“In every step through nature one receives
much more than one is looking for”.
— John Muir
Some years ago, when I was still a young beardless young man, I met Ulises. He was a
writer and a professor of Logic at the high school where I began to study when the
summer of that year had only a few days left. During the course of my academic life I
always studied in a closed classroom, until Ulises, a few days after starting the course,
took the class for a walk through the gardens that guarded the high school building.

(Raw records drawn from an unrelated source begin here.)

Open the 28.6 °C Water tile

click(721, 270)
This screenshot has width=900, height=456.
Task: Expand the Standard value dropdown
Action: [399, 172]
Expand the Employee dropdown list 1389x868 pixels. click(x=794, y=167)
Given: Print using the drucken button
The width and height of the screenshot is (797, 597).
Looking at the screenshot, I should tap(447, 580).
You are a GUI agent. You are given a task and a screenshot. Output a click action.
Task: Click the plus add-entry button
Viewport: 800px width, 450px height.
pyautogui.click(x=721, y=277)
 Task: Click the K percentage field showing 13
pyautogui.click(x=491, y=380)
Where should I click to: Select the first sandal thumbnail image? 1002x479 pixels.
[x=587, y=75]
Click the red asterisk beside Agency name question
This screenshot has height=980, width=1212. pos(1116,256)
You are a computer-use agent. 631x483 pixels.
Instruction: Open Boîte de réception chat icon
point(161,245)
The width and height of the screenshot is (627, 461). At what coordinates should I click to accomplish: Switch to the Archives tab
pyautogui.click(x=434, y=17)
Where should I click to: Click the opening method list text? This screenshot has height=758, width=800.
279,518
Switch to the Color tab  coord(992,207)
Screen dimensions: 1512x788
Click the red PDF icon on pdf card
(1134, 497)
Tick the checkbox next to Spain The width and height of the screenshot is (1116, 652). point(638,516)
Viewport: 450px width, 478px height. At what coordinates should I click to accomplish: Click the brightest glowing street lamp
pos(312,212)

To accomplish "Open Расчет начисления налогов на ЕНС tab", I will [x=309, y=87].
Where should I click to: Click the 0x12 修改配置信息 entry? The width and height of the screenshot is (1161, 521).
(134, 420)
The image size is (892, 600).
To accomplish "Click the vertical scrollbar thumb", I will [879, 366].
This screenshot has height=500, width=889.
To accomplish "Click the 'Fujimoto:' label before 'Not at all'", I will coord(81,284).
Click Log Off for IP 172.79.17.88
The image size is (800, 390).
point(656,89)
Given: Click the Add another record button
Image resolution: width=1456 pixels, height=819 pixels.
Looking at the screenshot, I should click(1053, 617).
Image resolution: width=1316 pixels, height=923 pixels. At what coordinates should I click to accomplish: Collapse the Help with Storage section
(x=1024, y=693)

After a few minutes a portentous shadow marked our halt: in front of us and from above,
an ancient ahuehuete (which in Nahuatl means “old man of the water”) without a name
was silently watching us.
Every two weeks Ulises took us to the house of the ahuehuete to give us the class of
Logic; without realizing it, the reasoning of one of the branches of Philosophy slipped
almost naturally into our memory, to the point of becoming entangled in the synapses of
each one of us (the students of the third group of the first year). Having the voice of
nature as background music while Ulises taught us how to use truth tables provided us
with a serene scenario ideal for determining whether the conjunction of two propositions
was true, false, or contingent.
Within the wide repertoire of benefits that being in a natural environment can offer us
during the learning process —benefits that you can experience in Logic classes— we
have the possibility of promoting physical activity; our anxiety and stress levels
decrease, making it easier to concentrate on the teacher's words, while the
development of relationships with the other members of the class improves.